Answer these questions from the hospital text below:
1. What time does the writer need to be back for lunch?
2. What was taken off the writer's abdomen that afternoon?
3. For a day, what did the writer walk like?

**Text shown:**
====
The weekend shapes up very differently to the days before. It’s quite a bit calmer. There are fewer doctors around and less activity. When the morning rounds are done, the patients that don’t require constant care are on their own. Freed of Fred and all outward frills of a patient beside the wristband and my shameful sweatpants, I can go wherever I please and do what I like.
It’s important to be back for lunch at half past eleven and the inspection that comes with it. Blood pressure, temperature, heart rate, oxygen saturation. All good, no pain, no worries. After lunch I rest for half an hour to help with digestion and read or listen to podcasts. Afterwards, I write or read more. Visitors arrive after 1 pm. The entire afternoon is to my own disposal, with no obligations and nothing to do. I could almost get used to it.
I enjoy it the most because this afternoon, the bag covering the hole into my abdomen was removed. The hole had closed by itself, healed. Only a small patch of gauze reminds me that I was carrying a bottle with red-orange liquid with me not too long ago. At the same time, the tape covering the long vertical cut on my belly was replaced on my express demand.
When this was done a day earlier, I had lounged as if on a Caribbean cruise, my upper body slightly raised by the magic of the adjustable hospital bed. For this decadence I paid dearly because the tape followed the shape of my body in this position, and held it there. For a day, I walked like the semicolon that I am.
Now I’m a normal person enjoying two relaxing days off. I’m normal in all respects besides the microscopic cancer cells that still suffuse my belly. They are still there, they are growing, and they are evil. I don’t forget about them, but since I can’t do anything about them right now, I don’t think about them either. They will be dealt with later.
====
**Dataset entries:**
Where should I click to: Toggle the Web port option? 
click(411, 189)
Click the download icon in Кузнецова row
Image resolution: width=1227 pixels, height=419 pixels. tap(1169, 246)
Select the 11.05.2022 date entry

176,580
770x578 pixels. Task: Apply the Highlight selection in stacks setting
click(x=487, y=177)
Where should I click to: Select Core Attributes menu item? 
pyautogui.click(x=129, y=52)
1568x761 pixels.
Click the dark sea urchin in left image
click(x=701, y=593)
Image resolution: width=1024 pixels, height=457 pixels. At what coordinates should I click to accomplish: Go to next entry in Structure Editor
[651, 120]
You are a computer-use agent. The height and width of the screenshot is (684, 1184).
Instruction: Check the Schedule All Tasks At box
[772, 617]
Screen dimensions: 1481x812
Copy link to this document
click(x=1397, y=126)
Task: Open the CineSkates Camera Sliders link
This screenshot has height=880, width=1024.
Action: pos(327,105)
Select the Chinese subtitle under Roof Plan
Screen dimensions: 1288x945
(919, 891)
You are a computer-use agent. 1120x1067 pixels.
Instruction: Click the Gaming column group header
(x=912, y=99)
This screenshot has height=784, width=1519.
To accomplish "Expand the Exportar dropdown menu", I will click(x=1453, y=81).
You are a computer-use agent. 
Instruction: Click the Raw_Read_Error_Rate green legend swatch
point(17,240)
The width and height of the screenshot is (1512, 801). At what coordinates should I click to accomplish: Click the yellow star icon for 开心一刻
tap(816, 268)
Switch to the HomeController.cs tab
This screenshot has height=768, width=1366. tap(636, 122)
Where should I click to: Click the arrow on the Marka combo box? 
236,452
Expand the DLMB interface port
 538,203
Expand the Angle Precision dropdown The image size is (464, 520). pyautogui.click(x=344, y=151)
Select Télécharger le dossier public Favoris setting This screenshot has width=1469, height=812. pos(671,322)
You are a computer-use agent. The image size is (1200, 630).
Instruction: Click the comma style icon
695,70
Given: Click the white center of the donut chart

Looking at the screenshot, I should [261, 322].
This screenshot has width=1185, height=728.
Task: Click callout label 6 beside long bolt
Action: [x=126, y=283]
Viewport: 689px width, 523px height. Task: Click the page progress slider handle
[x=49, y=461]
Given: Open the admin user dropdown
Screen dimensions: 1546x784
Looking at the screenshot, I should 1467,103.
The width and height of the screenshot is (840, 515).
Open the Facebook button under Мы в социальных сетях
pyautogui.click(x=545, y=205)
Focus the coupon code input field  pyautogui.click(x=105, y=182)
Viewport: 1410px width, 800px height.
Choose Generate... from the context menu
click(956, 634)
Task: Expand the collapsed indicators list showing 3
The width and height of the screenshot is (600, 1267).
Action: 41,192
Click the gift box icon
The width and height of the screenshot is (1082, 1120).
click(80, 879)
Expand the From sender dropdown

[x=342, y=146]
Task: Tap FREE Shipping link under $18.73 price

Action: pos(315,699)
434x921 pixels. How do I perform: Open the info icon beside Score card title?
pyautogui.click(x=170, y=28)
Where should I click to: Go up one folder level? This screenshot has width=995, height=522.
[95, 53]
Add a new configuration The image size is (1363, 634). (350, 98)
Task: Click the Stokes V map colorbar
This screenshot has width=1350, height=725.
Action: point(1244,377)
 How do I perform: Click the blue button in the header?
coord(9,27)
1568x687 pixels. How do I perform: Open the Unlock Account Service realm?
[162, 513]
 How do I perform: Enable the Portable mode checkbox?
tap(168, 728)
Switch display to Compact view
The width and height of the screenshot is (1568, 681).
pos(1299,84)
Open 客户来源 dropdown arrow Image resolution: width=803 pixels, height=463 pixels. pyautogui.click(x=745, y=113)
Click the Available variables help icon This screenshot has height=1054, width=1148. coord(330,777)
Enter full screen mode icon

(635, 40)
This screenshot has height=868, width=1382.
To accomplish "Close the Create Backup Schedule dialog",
====
**Expected output:**
1. Half past eleven.
2. The bag covering the hole into the abdomen.
3. A semicolon.